Nonostante l’evidente interdipendenza con le altre politiche dell’Unione – economiche e finanziarie – una politica sociale concreta dovrebbe rappresentare un obiettivo indipendente da condizionalità. Per questo ci siamo richiamati, nel documento, alla richiesta – contenuta nella relazione del Parlamento sul Pilastro sociale, approvata a gennaio – di introdurre un Protocollo sociale ai Trattati, al fine di metter fine allo squilibrio esistente nei trattati fra diritti sociali fondamentali e libertà economiche: squilibrio che tende ad avvantaggiare le libertà economiche anche in molte Costituzioni nazionali che hanno incorporato il pareggio di bilancio.

Il Protocollo è un primo passo verso l’indipendenza dei diritti sociali che Castaldo e io auspichiamo. Per lo stesso motivo abbiamo dato particolare risalto alla Carta sociale europea, preconizzando la sua integrazione nell’acquis dell’Unione. Attraverso questo decalogo sociale, gli Stati Membri si sono impegnati a rispettare una vasta gamma di diritti e principi, conferendo loro portata vincolante. È senza senso la riluttanza mostrata dall’Unione nel proseguire un percorso di adesione alla Carta già iniziato dagli Stati Membri.

Perché il Pilastro Sociale funzioni, è necessario che a esso sia conferita autonoma dignità. Che non costituisca un mero strumento ancillare a “superiori” obiettivi di carattere macro-economico concernenti la competitività. Lo stesso si dica per lo schema di reddito minimo, che è una delle nostre principali proposte.

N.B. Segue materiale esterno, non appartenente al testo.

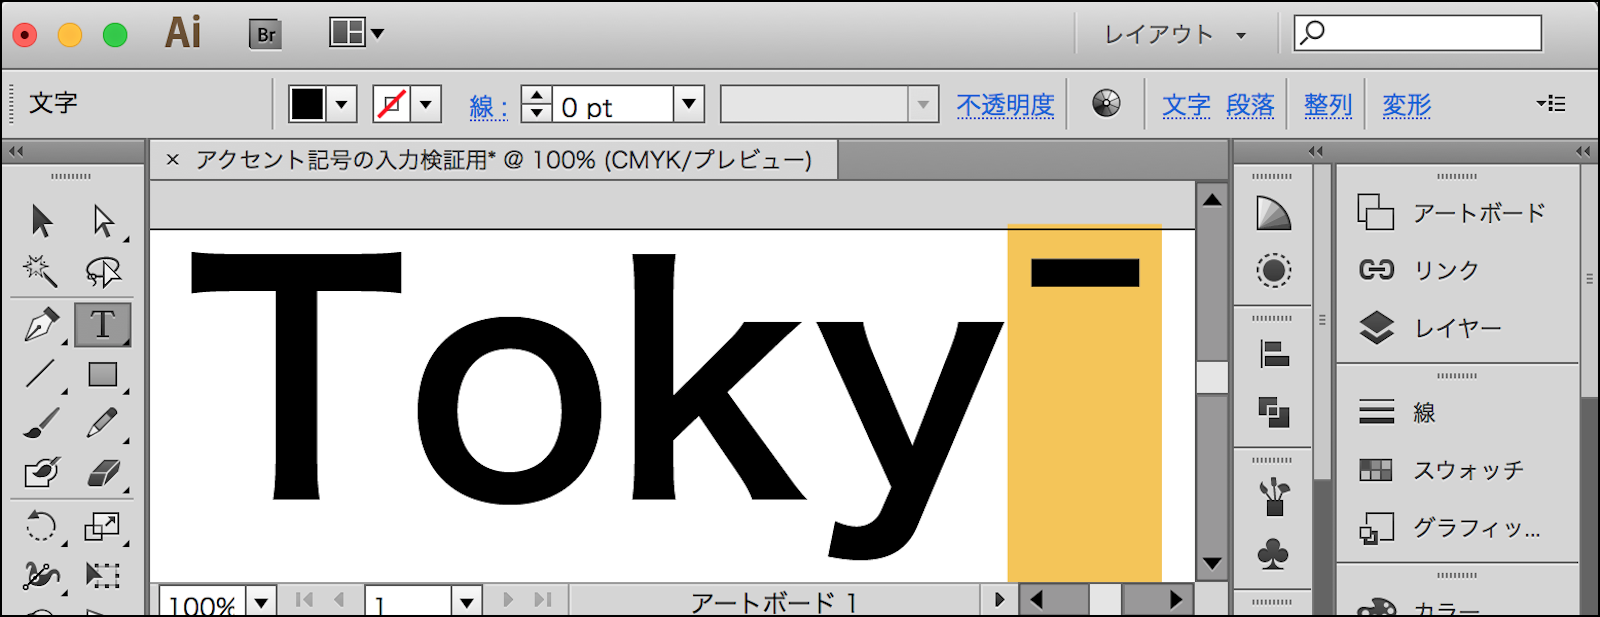Close the アクセント記号の入力検証用 document tab
Viewport: 1600px width, 617px height.
pos(173,160)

È molto preoccupante, in questa prospettiva, che il Pilastro sia stato “ideato precipuamente per l’area euro” – cito quanto comunicato dalla Commissione [1] – come se una nuova centralità sociale non fosse necessaria nell’insieme dell’Unione. Non meno importante è che l’autonoma dignità sia conferita allo sviluppo dei diritti che ne rappresentano l’ossatura, affinché il Pilastro non sia un mero contenitore di principi astratti.

Attraverso le proposte contenute nel documento il nostro scopo è quello di fornire al legislatore europeo una possibile traiettoria per dare infine attuazione ad un impegno formale assunto nei confronti dei propri cittadini, in occasione del discorso sullo Stato dell’Unione pronunciato da Jean-Claude Juncker il 9 settembre 2015.

[1] Comunicazione della Commissione al Parlamento europeo, al Consiglio, al Comitato Economico e Sociale e al Comitato delle Regioni, “Istituzione di un pilastro europeo dei diritti sociali”, 26.4.2017, “Il pilastro stabilisce una serie di principi e diritti fondamentali per sostenere mercati del lavoro e sistemi di protezione sociale equi e ben funzionanti. Come sottolineato nella relazione dei cinque presidenti dal titolo “Completare l’Unione economica e monetaria dell’Europa”4, ciò è essenziale anche per costruire strutture economiche più resistenti. Per questo motivo il pilastro è destinato a servire da bussola per un nuovo processo di convergenza verso migliori condizioni di vita e di lavoro negli Stati membri partecipanti. Benché sia stato ideato precipuamente per l’area euro, possono parteciparvi tutti gli Stati membri dell’UE”.